Previous Missouri Financial institution is trying towards BaaS to develop operations and drive deposits.
The financial institution has gained $30 million in deposits to date in 2025, on the best way to an anticipated $500 million this 12 months, Government Vice President and Chief Innovation Officer Steve Bishop stated throughout an open banking panel at Financial institution Automation Summit 2025 in Nashville, Tenn., this week.

Previous Missouri has seven fintech partnerships, together with with money administration fintech Crescent Finance International and small and medium-sized enterprise banking supplier Meow, which has $2 billion belongings beneath administration, Bishop stated. The corporate plans to onboard extra fintechs this 12 months to develop its BaaS and embedded banking clientele.
The financial institution began its BaaS journey three years in the past, Bishop stated, including that banks often want 24 months to get the tech proper and attain profitability on their BaaS investments.
Over time, many banks pivot to serve fintechs slightly than being consumer-facing, Bishop advised Financial institution Automation Information.
“I wish to guarantee that we’re related and we exist,” Bishop stated. “If the client doesn’t know who I’m, I’m high-quality with that.”
Regulatory issues
Banks concerned in BaaS or open finance partnerships are going through elevated enforcement, Huard Smith, principal analyst at consultancy Forrester, advised Financial institution Automation Information.
The Workplace of the Comptroller of the Foreign money (OCC) issued a consent order towards Axiom Financial institution on Oct. 21, 2024, claiming that it discovered “unsafe or unsound banking practices” associated to Axiom financial institution Financial institution Secrecy Act/Anti-Cash Laundering compliance program, in response to an company launch.

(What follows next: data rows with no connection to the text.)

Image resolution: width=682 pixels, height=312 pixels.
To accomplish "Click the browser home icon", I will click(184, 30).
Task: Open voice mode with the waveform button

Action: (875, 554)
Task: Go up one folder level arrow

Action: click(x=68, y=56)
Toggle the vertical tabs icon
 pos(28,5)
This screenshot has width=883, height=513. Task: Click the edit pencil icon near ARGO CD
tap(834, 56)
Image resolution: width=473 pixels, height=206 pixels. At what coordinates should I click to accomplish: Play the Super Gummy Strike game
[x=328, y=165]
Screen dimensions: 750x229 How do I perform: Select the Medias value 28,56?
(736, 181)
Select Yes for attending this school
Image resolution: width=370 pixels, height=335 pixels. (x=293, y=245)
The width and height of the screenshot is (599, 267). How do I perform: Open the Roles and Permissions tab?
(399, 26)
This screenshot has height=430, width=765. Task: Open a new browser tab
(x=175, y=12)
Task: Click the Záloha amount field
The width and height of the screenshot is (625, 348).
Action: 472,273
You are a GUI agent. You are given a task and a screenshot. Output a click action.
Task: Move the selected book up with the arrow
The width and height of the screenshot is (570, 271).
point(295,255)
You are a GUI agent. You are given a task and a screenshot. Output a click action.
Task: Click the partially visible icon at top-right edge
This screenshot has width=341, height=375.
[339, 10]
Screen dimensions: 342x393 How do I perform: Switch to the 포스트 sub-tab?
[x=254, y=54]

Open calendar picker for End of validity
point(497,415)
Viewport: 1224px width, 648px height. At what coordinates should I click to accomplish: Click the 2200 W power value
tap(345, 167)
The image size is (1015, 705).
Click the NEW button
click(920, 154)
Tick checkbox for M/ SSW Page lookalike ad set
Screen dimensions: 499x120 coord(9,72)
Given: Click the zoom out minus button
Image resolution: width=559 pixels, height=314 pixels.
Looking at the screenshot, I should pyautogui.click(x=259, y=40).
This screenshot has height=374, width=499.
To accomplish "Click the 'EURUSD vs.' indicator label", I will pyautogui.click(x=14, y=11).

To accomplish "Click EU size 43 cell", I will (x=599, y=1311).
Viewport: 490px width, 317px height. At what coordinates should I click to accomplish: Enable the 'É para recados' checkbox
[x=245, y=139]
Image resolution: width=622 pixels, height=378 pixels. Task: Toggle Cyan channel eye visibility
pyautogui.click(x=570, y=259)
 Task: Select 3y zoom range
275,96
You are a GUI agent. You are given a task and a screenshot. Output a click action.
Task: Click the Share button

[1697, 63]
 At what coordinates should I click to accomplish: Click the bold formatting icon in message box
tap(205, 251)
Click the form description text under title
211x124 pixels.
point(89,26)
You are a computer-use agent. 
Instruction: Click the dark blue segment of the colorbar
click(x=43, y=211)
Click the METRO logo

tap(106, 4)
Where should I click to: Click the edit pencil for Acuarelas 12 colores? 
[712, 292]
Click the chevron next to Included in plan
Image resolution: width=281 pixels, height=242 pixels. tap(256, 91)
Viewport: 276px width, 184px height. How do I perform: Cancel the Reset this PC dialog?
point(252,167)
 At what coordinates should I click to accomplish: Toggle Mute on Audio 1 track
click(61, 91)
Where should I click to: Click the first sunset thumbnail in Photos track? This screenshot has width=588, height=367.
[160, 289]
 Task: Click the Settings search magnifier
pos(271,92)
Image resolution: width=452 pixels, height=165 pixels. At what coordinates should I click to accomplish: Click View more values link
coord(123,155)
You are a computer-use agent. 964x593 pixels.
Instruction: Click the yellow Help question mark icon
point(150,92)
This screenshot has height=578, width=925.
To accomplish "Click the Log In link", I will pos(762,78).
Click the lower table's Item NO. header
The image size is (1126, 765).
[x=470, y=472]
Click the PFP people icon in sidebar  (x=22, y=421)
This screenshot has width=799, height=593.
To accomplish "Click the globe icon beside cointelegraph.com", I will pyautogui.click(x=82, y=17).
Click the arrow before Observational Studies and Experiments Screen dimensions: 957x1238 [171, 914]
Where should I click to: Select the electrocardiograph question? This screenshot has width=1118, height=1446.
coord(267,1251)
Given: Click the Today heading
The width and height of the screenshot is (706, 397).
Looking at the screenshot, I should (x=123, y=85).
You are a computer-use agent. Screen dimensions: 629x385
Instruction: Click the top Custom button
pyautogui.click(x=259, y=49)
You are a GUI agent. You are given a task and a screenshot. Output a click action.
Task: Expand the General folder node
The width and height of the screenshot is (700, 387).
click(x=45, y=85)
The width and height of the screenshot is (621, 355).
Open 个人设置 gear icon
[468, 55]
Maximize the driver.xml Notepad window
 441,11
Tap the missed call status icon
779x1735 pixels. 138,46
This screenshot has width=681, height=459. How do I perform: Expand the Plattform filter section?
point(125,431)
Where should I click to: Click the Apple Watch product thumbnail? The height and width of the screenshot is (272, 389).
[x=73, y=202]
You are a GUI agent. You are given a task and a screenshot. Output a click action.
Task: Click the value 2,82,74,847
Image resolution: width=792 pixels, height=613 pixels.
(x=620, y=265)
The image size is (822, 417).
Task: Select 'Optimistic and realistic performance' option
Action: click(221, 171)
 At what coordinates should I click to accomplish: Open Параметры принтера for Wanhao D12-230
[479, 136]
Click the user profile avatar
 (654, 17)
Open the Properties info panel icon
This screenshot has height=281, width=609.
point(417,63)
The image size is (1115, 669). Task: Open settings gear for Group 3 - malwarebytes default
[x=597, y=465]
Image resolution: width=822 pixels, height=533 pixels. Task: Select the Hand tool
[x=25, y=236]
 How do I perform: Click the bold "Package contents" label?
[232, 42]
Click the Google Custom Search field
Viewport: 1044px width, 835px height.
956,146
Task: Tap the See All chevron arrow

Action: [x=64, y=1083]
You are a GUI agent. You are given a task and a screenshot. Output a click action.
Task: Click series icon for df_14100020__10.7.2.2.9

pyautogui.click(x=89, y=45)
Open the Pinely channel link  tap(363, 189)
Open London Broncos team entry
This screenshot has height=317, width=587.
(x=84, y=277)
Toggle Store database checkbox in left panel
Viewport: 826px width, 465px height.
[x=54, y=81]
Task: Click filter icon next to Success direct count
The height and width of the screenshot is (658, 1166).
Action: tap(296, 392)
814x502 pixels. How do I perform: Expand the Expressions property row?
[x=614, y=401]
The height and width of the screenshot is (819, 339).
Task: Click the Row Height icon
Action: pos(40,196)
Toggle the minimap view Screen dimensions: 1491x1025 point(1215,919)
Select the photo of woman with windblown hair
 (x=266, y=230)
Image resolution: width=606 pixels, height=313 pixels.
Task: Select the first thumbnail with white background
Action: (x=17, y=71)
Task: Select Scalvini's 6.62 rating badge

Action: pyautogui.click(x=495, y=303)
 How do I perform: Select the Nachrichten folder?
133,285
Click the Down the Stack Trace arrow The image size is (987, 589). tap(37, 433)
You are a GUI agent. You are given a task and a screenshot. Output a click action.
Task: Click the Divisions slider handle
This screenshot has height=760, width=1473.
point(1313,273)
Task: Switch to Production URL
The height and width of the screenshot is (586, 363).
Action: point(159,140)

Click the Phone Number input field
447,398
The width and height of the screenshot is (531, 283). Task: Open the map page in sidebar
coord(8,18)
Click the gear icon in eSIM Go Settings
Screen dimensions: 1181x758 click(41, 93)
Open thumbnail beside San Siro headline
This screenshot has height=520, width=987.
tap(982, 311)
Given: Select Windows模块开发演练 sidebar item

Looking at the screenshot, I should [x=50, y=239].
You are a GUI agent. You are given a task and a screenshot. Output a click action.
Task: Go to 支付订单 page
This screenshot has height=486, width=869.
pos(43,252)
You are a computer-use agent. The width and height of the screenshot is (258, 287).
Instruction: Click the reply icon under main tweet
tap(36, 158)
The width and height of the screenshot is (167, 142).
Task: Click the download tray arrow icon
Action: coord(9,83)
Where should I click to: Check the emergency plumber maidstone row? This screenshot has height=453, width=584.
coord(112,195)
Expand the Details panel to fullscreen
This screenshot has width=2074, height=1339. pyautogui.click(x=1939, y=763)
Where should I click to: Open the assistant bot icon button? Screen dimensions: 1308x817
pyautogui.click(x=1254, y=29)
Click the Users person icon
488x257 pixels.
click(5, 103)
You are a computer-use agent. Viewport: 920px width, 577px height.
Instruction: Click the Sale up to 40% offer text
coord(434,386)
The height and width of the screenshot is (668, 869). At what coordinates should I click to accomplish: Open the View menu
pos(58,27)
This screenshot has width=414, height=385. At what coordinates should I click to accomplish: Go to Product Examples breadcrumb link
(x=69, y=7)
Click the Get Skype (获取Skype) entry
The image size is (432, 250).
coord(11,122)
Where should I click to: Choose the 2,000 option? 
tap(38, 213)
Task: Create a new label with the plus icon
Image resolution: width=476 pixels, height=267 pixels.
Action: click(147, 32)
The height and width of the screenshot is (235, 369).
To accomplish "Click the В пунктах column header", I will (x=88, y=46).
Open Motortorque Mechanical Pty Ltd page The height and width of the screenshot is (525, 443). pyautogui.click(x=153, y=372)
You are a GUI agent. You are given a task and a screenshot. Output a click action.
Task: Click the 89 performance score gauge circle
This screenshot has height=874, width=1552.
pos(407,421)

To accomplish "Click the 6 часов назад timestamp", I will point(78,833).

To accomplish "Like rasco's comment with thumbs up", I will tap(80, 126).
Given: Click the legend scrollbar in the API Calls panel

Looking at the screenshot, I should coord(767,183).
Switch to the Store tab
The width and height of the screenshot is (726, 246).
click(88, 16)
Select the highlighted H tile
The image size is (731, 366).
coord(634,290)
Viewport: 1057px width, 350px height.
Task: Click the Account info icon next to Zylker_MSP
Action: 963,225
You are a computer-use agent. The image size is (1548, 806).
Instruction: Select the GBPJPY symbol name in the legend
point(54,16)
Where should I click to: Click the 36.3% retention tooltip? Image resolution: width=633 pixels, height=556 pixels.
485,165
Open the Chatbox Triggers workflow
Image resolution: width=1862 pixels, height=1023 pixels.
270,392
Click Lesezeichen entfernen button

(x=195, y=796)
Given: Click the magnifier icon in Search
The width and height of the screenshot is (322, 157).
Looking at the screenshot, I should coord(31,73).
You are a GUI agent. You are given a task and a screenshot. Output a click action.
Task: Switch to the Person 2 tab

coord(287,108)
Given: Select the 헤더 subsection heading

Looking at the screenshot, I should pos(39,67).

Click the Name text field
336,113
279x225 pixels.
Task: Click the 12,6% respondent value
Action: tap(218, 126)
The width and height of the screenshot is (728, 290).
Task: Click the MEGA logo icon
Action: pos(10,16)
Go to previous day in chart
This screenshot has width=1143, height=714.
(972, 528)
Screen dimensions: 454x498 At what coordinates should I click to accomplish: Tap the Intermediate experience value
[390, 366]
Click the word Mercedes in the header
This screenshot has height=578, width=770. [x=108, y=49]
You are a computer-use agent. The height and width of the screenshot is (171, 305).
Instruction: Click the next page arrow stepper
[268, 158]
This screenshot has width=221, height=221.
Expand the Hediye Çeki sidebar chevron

Sutton Financial institution and Piermont Financial institution additionally had been served notices by the OCC and the FDIC in 2024, Smith stated. In September 2024, the FDIC proposed a rule asking FIs to “bolster recordkeeping necessities for his or her fintech companions, which was a response to the Synapse collapse,” Smith stated.
Fintech Synapse declared chapter in April 2024, because of improper deposits administration which led to prospects collectively shedding $265 million, in response to FDIC’s sept. 17 launch.
Regulatory companies are nonetheless working to grasp and outline the evolving BaaS and embedded banking enterprise fashions, Smith stated, including that there could also be a short-term slowdown in BaaS and open finance partnerships within the U.S. because of rollbacks in rules.
Banking is transferring towards open banking and “rules will information what’s allowable to create a protected, legally compliant and truthful open finance financial system,” Smith stated.
Comply with protection of Financial institution Automation Summit 2025 at bankautomationnews.com.